The Linux bonding policy is currently: Transmit Hash Policy: layer2 (0)
This may explain the poor distribution, because with only three Ceph nodes there are very few MAC pairs. However, I am surprised that the pattern is so consistent over such a long time.

2. The active Ceph ports seem to be on the same stack member​

LLDP shows that the Ceph NICs are connected like this:

server1:
enp194s0f0np0 -> XGigabitEthernet1/0/48 -> PortAggregID 21
enp194s0f1np1 -> XGigabitEthernet0/0/1 -> PortAggregID 21

server2:
enp194s0f0np0 -> XGigabitEthernet1/0/46 -> PortAggregID 22
enp194s0f1np1 -> XGigabitEthernet0/0/3 -> PortAggregID 22

server3:
enp194s0f0np0 -> XGigabitEthernet1/0/1 -> PortAggregID 23
enp194s0f1np1 -> XGigabitEthernet0/0/48 -> PortAggregID 23

So each server has one Ceph link on stack member 1 and one Ceph link on stack member 0.

Based on our monitoring, it looks like the useful Ceph traffic has historically been on the same side/member, while the other physical link is mostly idle.

3. Switch output drops were reported, but the traffic graph does not show a clear spike at the outage time​

The data center reported Huawei switch logs with output queue drops / congestion messages on one of the Ceph member ports.

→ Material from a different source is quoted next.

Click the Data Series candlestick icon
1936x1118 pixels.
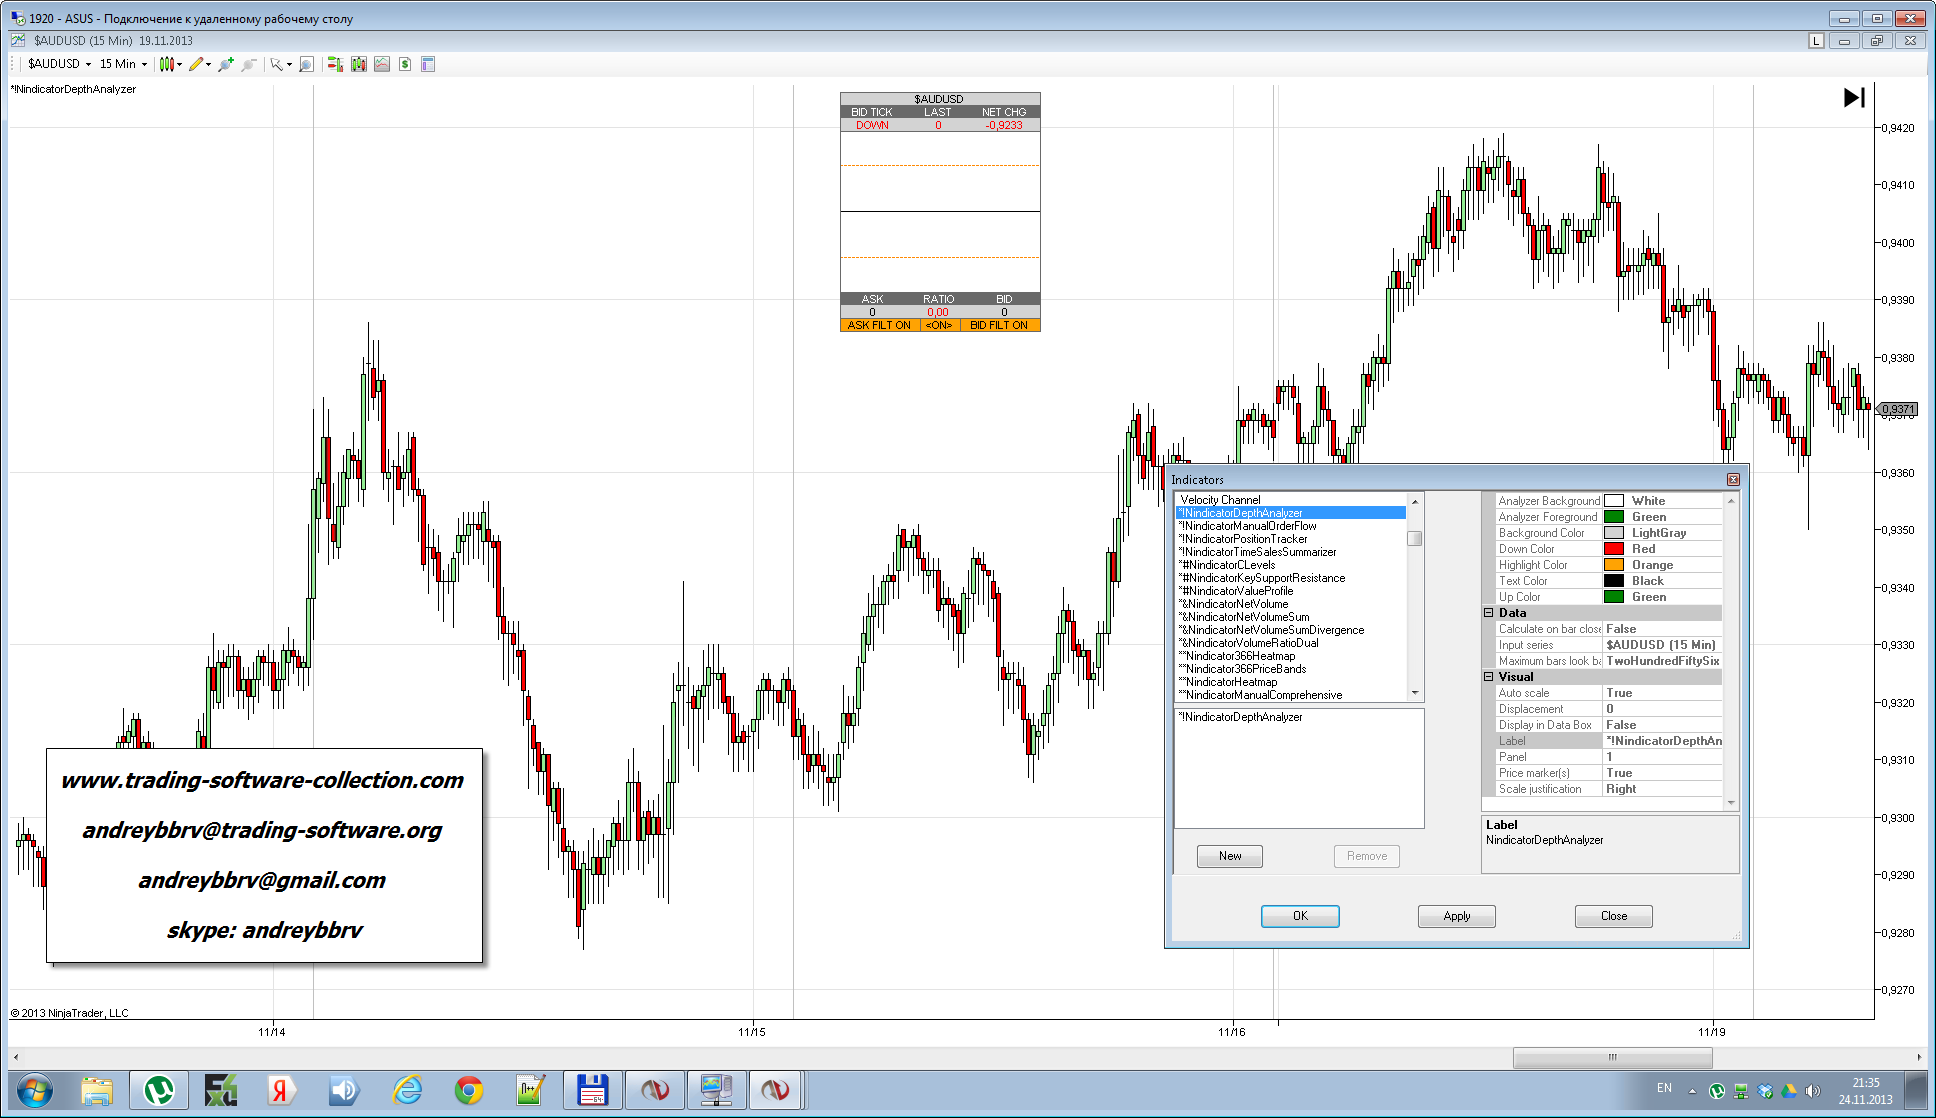(x=358, y=64)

However, when looking at traffic graphs around the outage time, we do not see a clear bandwidth spike. In fact, the interface traffic seems to drop to zero shortly after the problem starts.
1781027803070.png
This makes me unsure whether simple port congestion is really the root cause. It feels more like a temporary forwarding/blackhole/LACP/stack/NIC issue than just “the 10G link was overloaded”.

4. MTU​

On the Proxmox side, bond1 is configured with MTU 9000. LLDP from the Huawei switch shows: MFS: 9216 on the relevant Ceph ports.
Jumbo ping tests with DF have worked without any problems.

5. Broadcom bnxt_en messages​

On boot, the Broadcom NICs show messages like:

hwrm_tunnel_dst_port_alloc failed. rc:-95
UDP tunnel port sync failed port 4789 type vxlan: -95

These appear on the Broadcom interfaces. Ceph itself is not using VXLAN, so I am not sure whether this is relevant or just an unrelated offload/firmware warning.

Flow control is disabled.

Questions​

Has anyone seen a similar issue?

Any suggestions for specific counters or tests would be appreciated.